Minha mão esquerda desliza até a sacola ao meu lado no banco de trás. Escorrego os dedos para dentro. Cada objeto identificado me acalma um pouco, a respiração volta ao normal, depois de alguns minutos abro os olhos e sorrio.

– Tá tudo bem aí, cara?

Continuo sorrindo e ignorando. Chegamos, pago o dobro que devo e desço.

O prédio conhecido, abro o portão com minha chave. Cândida mora no 301, subo de escadas e paro no corredor. Preciso ser rápido, nenhum vizinho pode passar enquanto me preparo. Em segundos, pesco um par de luvas de látex no bolso do paletó, visto, abro a sacola e visto a capa de chuva que estava lá dentro, visto os óculos de proteção presos com um elástico branco por trás da minha cabeça. Abro a porta do apartamento. Finalmente chegou a hora.

Adiar prazer?
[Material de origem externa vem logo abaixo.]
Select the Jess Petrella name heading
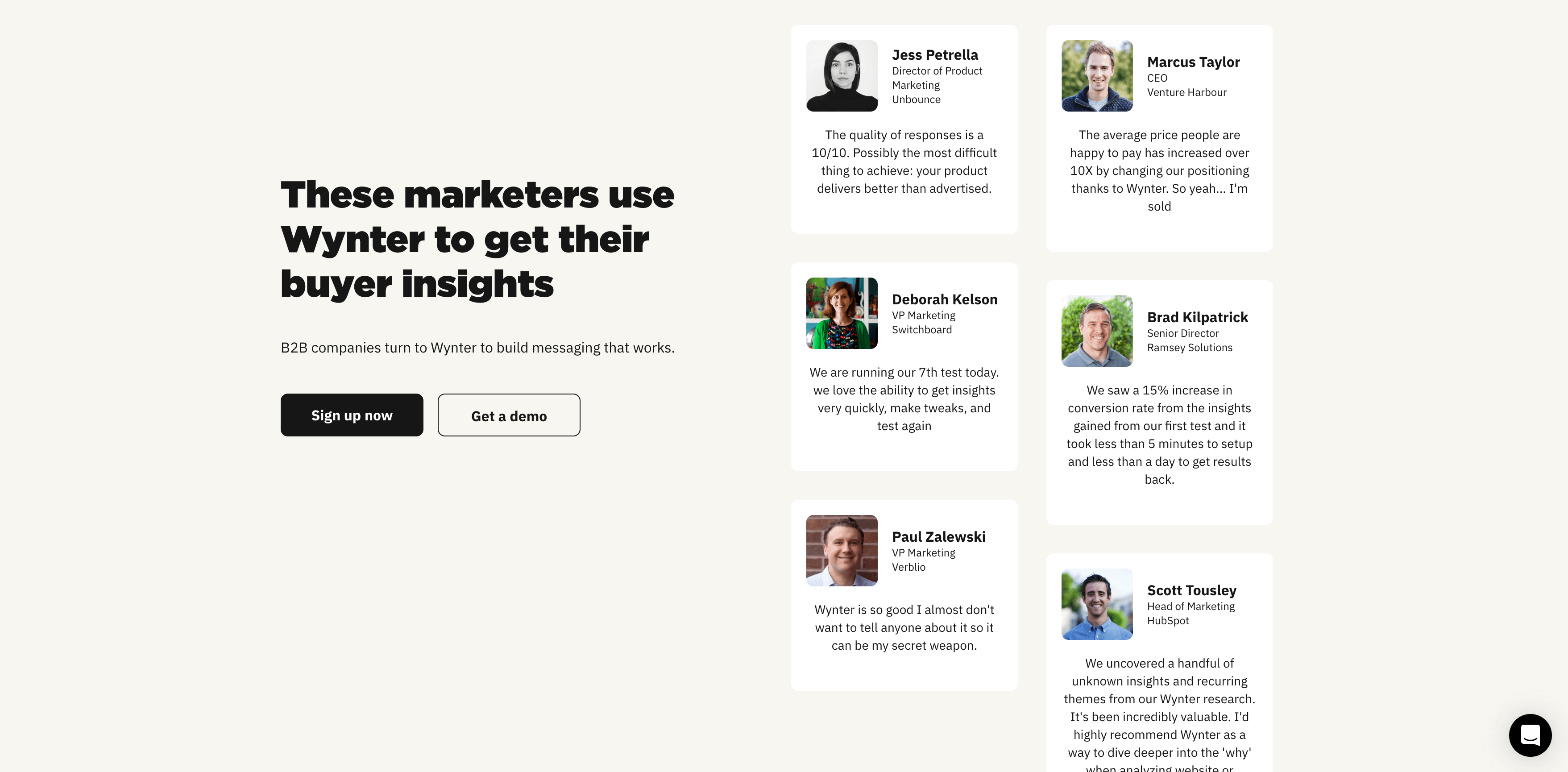Viewport: 1568px width, 772px height. coord(935,55)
Expectativa aumenta a emoção de conseguir algo? Sofra agora, deleite-se mais tarde? Parece muito cristão. Penitência é para idiotas. Fodam-se os sete pecados e o paraíso depois, quero prazer constante. Quero sobremesa antes e depois do jantar.

Com Cândida não foi assim. Semanas de preparação, estudando seus hábitos, me preparando para o momento apoteótico que se aproximava, finalmente.

Fecho a porta, silencioso, vejo Cândida parada no centro da sala, de costas para mim, observando algo que segura nas mãos e que não vejo. Avanço lentamente, medindo cada passo. O tempo pára. Estou a cinco passos dela. Quatro. Três. Dois.

– DEITA! – berra Cândida, virando rapidamente, me batendo na cara com a cinta que examinava – JUNTO, maldito escravo imprestável! Matou o homem da foto?

Caio de joelhos, o sangue escorre nariz abaixo, resultado da primeira cintada. Abano a cabeça em afirmação.

– Bom escravo! De prêmio, vai lamber minhas botas, seu porco imundo!

Cândida termina de me jogar no chão, sempre batendo, batendo, pquenas gotas de sangue caindo do meu nariz na capa de chuva de plástico transparente, eu me ajoelhando e lambendo suas botas de couro, pretas e novas, sentindo lágrimas de felicidade brotando dos meus olhos e a sensação de finalmente conseguir o prazer que tanto queria me preenchendo por todo.